▶ [REQUIRED ACTION]: Write the records out once more, so that nothing differs from the original.

▶ [THE RECORDS]:
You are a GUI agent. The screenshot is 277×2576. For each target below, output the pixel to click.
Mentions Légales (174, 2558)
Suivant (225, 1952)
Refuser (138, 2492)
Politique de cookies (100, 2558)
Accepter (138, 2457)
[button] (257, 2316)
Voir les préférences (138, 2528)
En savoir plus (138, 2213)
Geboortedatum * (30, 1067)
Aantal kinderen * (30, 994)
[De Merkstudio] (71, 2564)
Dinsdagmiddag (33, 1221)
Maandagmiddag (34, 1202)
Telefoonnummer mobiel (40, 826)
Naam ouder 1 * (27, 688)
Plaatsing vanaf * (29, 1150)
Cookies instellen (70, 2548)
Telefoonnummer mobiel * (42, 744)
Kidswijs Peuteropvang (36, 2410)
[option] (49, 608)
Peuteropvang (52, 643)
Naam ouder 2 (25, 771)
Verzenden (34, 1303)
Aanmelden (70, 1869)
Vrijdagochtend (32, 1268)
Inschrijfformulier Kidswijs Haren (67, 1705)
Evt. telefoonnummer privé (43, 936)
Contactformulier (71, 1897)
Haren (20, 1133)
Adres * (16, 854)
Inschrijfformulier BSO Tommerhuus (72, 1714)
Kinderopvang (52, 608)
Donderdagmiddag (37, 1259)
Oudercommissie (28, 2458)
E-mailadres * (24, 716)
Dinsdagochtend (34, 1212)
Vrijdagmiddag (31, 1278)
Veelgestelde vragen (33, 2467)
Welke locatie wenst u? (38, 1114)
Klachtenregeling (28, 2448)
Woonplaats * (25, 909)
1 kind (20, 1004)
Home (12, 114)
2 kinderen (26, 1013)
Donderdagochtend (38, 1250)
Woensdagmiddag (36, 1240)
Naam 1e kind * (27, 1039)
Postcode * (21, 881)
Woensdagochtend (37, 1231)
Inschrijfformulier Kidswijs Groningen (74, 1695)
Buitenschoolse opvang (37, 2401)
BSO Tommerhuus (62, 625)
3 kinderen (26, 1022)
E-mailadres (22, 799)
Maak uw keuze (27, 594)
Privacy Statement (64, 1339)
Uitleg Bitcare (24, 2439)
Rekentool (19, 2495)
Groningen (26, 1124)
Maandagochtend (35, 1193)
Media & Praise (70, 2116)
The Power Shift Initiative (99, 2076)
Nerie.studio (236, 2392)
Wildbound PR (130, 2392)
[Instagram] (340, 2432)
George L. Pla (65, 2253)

▶ [EXERCISE RESPONSE]:
You are a GUI agent. The screenshot is 277×2576. For each target below, output the pixel to click.
Mentions Légales (174, 2558)
Suivant (225, 1952)
Refuser (138, 2492)
Politique de cookies (100, 2558)
Accepter (138, 2457)
[button] (257, 2316)
Voir les préférences (138, 2528)
En savoir plus (138, 2213)
Geboortedatum * (30, 1067)
Aantal kinderen * (30, 994)
[De Merkstudio] (71, 2564)
Dinsdagmiddag (33, 1221)
Maandagmiddag (34, 1202)
Telefoonnummer mobiel (40, 826)
Naam ouder 1 * (27, 688)
Plaatsing vanaf * (29, 1150)
Cookies instellen (70, 2548)
Telefoonnummer mobiel * (42, 744)
Kidswijs Peuteropvang (36, 2410)
[option] (49, 608)
Peuteropvang (52, 643)
Naam ouder 2 (25, 771)
Verzenden (34, 1303)
Aanmelden (70, 1869)
Vrijdagochtend (32, 1268)
Inschrijfformulier Kidswijs Haren (67, 1705)
Evt. telefoonnummer privé (43, 936)
Contactformulier (71, 1897)
Haren (20, 1133)
Adres * (16, 854)
Inschrijfformulier BSO Tommerhuus (72, 1714)
Kinderopvang (52, 608)
Donderdagmiddag (37, 1259)
Oudercommissie (28, 2458)
E-mailadres * (24, 716)
Dinsdagochtend (34, 1212)
Vrijdagmiddag (31, 1278)
Veelgestelde vragen (33, 2467)
Welke locatie wenst u? (38, 1114)
Klachtenregeling (28, 2448)
Woonplaats * (25, 909)
1 kind (20, 1004)
Home (12, 114)
2 kinderen (26, 1013)
Donderdagochtend (38, 1250)
Woensdagmiddag (36, 1240)
Naam 1e kind * (27, 1039)
Postcode * (21, 881)
Woensdagochtend (37, 1231)
Inschrijfformulier Kidswijs Groningen (74, 1695)
Buitenschoolse opvang (37, 2401)
BSO Tommerhuus (62, 625)
3 kinderen (26, 1022)
E-mailadres (22, 799)
Maak uw keuze (27, 594)
Privacy Statement (64, 1339)
Uitleg Bitcare (24, 2439)
Rekentool (19, 2495)
Groningen (26, 1124)
Maandagochtend (35, 1193)
Media & Praise (70, 2116)
The Power Shift Initiative (99, 2076)
Nerie.studio (236, 2392)
Wildbound PR (130, 2392)
[Instagram] (340, 2432)
George L. Pla (65, 2253)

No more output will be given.